Tell us about one of the wildest readings you’ve ever given. For some reason when I first started reading professionally, I had a lot of crazy, high stakes tarot readings. Talk about jumping into the deep end of the pool. These weren’t 20-somethings looking for love. And in the midst of that period, I wound up reading tarot for an environmental activist who had been part of a group who had destroyed property in Seattle. The government had just passed new domestic terrorism laws because of September 11th. He came to me for a tarot reading because he was standing trial and on his way to jail. He wanted to know what the journey would be for him. Now, the cards don’t lie. And it was fascinating. I knew there were a lot of things he wasn’t telling me. And he seemed like a really nice guy, but he was heading off to prison. I was scared I’d say the wrong thing, use the wrong words, and he’d head off to the “big house” with bad advice from me. Plus, you are sharing space and energy with the person you read for and I was completely unprepared for the intensity of the subject matter. The job of a tarot reader is not to pass judgment on the person sitting across from you. You are there to read their cards. One time, this guy wanted to know if he could get away with cheating on his wife. The cards said thumbs up and I told him as much. It is wild when you are super attracted and have insane chemistry with a person you are reading for. Years ago, I did a Fashion’s Night Out event at Chrisian Louboutin in Soho. I read for a super sexy-on-every-level NFL star who was the bright young thing of that season. He’d just signed all these endorsement deals and we were up in the VIP lounge flipping cards. And to be in an energetic alignment with someone who’s also in an energetic alignment with what they’re doing…it was like being on heroin. And he was gorgeous and it was just so fun. Readings can be hot and exciting and flirty and fun. They can also be terrifying because you’re talking about really grave moments in people’s lives and oftentimes the stakes couldn’t be higher.

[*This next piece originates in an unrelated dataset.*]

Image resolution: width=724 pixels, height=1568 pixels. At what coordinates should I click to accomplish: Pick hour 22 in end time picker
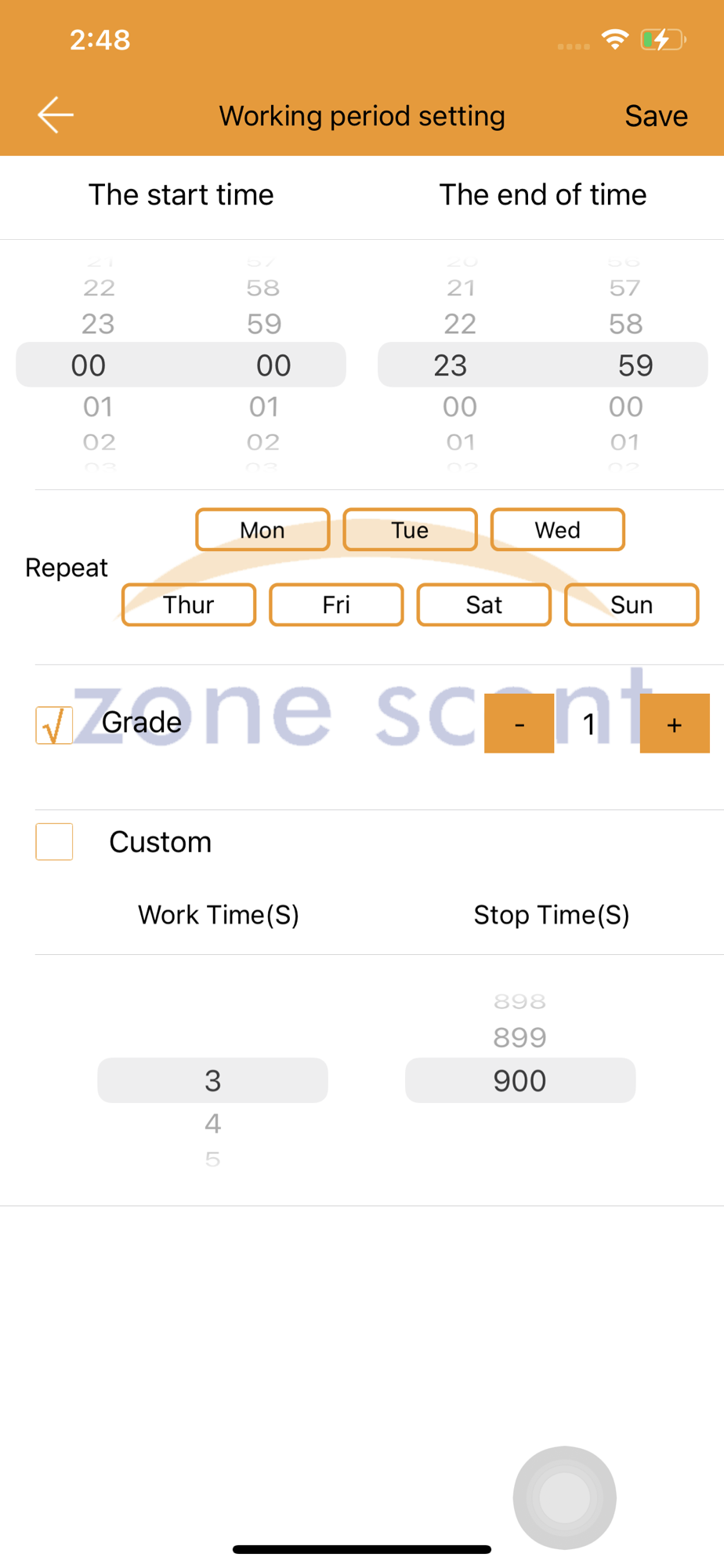pyautogui.click(x=460, y=324)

You teach classes. How’s that been? I never set out to teach. Public speaking and lecturing made me uncomfortable. In the ’90s, I was a B-movie horror actress. I can memorize lines, become a character, and pretend to be someone else all day long. But it took me years to learn how to stand up and be my unscripted self. My absolute favorite thing in the world to teach is shadow work. I am obsessed with shadow work for a million different reasons. Shadow work goes to the core of all of our issues. It is the most evolutionary examination that you can do, on every level. I lie awake at night and I am like, “Why, why, why does history repeat itself?” “Why would someone who is abused as a child grow up and abuse their own children knowing first hand how painful it is?” “Why does a culture or country that has suffered the ravages of war, wage war?” “Why do the amazing friends we had as teenagers grow up and morph into cranky versions of their parents 20 and 30 years later?” All of this, personally and collectively, has to do with the shadow. All the things we know but hide from ourselves. Shadow work is about being honest with yourself, taking responsibility for yourself and your emotions, rather than projecting onto the people around you. And shadow work, when done, well, will set you free. It feels like tarot, shadow work, and the magic I teach makes a difference. Makes the world a better place. Plus, I have to be that much more on point with all of my bullshit, because I would be a hypocrite if I was standing up there and preaching this stuff and not applying it to myself. So I love it. And that’s sorcery of darkness, all potential. That’s me. That’s you, too. You are filled with magic and infinity. The question is, are you brave enough to unleash it?